De fait, ô douleur, les amateurs de nouveautés passent tout naturellement du dédain pour la théologie scolastique au manque d’égards, voire au mépris pour le magistère de l’Eglise lui-même qui si fortement approuve, de toute son autorité, cette théologie. Ne présentent-ils pas ce magistère comme une entrave au progrès, un obstacle pour la science ? Certains non-catholiques y voient déjà un injuste frein qui empêche quelques théologiens plus cultivés de rénover leur science. Et alors que ce magistère, en matière de foi et de mœurs, doit être pour tout théologien la règle prochaine et universelle de vérité, puisque le Seigneur Christ lui a confié le dépôt de la foi – les Saintes Écritures et la divine Tradition – pour le conserver, le défendre et l’interpréter, cependant le devoir qu’ont les fidèles d’éviter aussi les erreurs plus ou moins proches de l’hérésie et pour cela « de conserver les constitutions et les décrets par lesquels le Saint-Siège proscrit et interdit ces opinions qui faussent les esprits » [2], est parfois aussi ignoré d’eux que s’il n’existait pas. Ce qu’exposent les Encycliques des Pontifes Romains sur le caractère et la constitution de l’Eglise est, de façon habituelle et délibérée, négligé par certains dans le but très précis de faire prévaloir une notion vague qu’ils nous disent puisée chez les anciens Pères et surtout chez les Grecs. A les entendre, les Pontifes, en effet, n’auraient jamais dessein de se prononcer sur les questions débattues entre théologiens ; aussi le devoir s’impose à tous de revenir aux sources primitives et aussi d’expliquer les constitutions et décrets plus récents du magistère selon les textes des anciens.

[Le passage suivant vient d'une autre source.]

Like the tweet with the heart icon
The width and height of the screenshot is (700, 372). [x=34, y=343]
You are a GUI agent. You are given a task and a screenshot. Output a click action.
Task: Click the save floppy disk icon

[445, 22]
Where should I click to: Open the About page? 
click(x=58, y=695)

Tout cela semble dit de façon très habile, mais tout cela est faux en réalité. Car s’il est exact que, en général, les Pontifes laissent la liberté aux théologiens dans les matières où les docteurs du meilleur renom professent des opinions différentes, l’histoire pourtant nous apprend que bien des choses laissées d’abord à la libre discussion ne peuvent plus dans la suite souffrir aucune discussion.
Et l’on ne doit pas penser que ce qui est proposé dans les lettres Encycliques n’exige pas de soi l’assentiment, sous le prétexte que les Papes n’y exerceraient pas le pouvoir suprême de leur magistère. C’est bien, en effet, du magistère ordinaire que relève cet enseignement et pour ce magistère vaut aussi la parole : « Qui vous écoute, m’écoute… » [3], et le plus souvent ce qui est proposé et imposé dans les Encycliques appartient depuis longtemps d’ailleurs à la doctrine catholique. Que si dans leurs Actes, les Souverains Pontifes portent à dessein un jugement sur une question jusqu’alors disputée, il apparaît donc à tous que, conformément à l’esprit et à la volonté de ces mêmes Pontifes, cette question ne peut plus être tenue pour une question libre entre théologiens.

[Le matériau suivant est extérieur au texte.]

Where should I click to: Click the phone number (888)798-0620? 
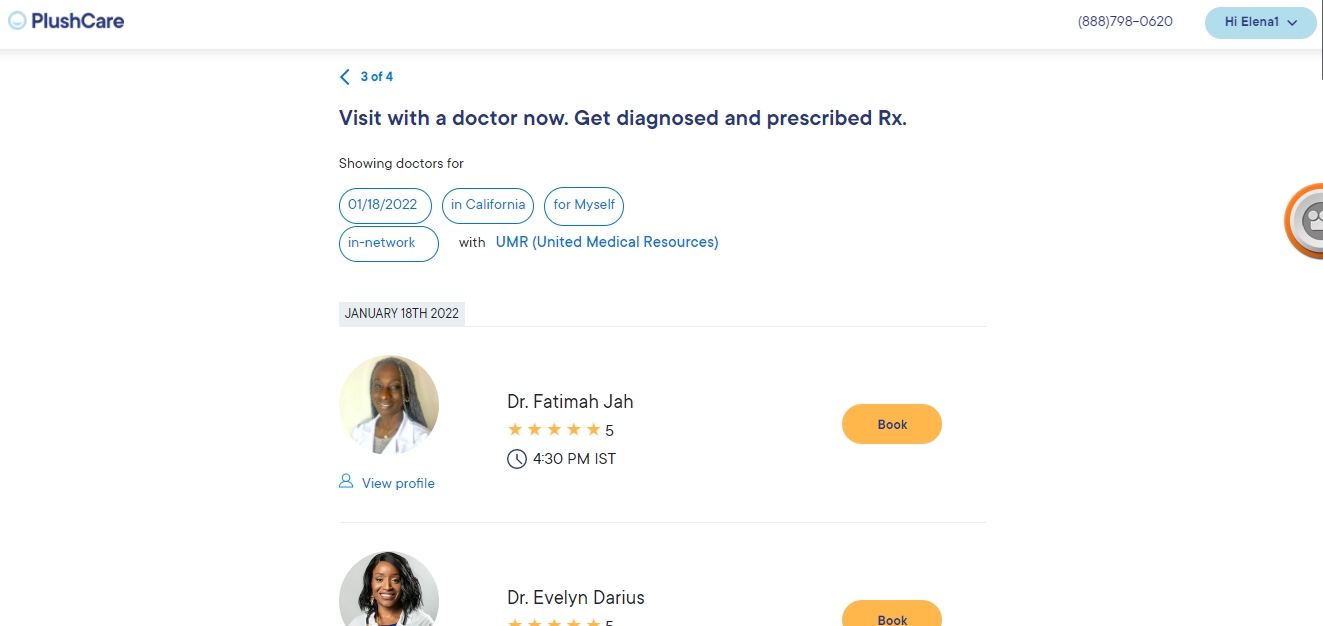tap(1125, 21)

Il est vrai encore que les théologiens doivent toujours remonter aux sources de la révélation divine ; car il leur appartient de montrer de quelle manière ce qui est enseigné par le magistère vivant « est explicitement ou implicitement trouvé » [4] dans la Sainte Ecriture et la divine « tradition ». Ajoutons que ces deux sources de la doctrine révélée contiennent tant de trésors et des trésors si précieux de vérités qu’il est impossible de les épuiser jamais. C’est bien la raison pour laquelle nos sciences sacrées trouvent toujours une nouvelle jeunesse dans l’étude des sources sacrées ; tandis que toute spéculation qui néglige de pousser plus avant l’examen du dépôt sacré ne peut qu’être stérile : l’expérience est là, qui le prouve. Mais on ne peut pas, pour cette raison, équiparer la théologie, même celle qu’on dit positive, à une science purement historique. Car Dieu a donné à son Eglise, en même temps que les sources sacrées, un magistère vivant pour éclairer et pour dégager ce qui n’est contenu qu’obscurément et comme implicitement dans le dépôt de la foi. Et ce dépôt, ce n’est ni à chaque fidèle, ni même aux théologiens que le Christ l’a confié pour en assurer l’interprétation authentique, mais au seul magistère de l’Eglise. Or si l’Eglise exerce sa charge, comme cela est arrivé tant de fois au cours des siècles, par la voie ordinaire ou par la voie extraordinaire, il est évident qu’il est d’une méthode absolument fausse d’expliquer le clair par l’obscur, disons bien qu’il est nécessaire que tous s’astreignent à suivre l’ordre inverse. Aussi notre Prédécesseur, d’immortelle mémoire, Pie IX, lorsqu’il enseigne que la théologie a la si noble tâche de démontrer comment une doctrine définie par l’Eglise est contenue dans les sources, ajoute ces mots, non sans de graves raisons : « dans le sens même où l’Eglise l’a définie ».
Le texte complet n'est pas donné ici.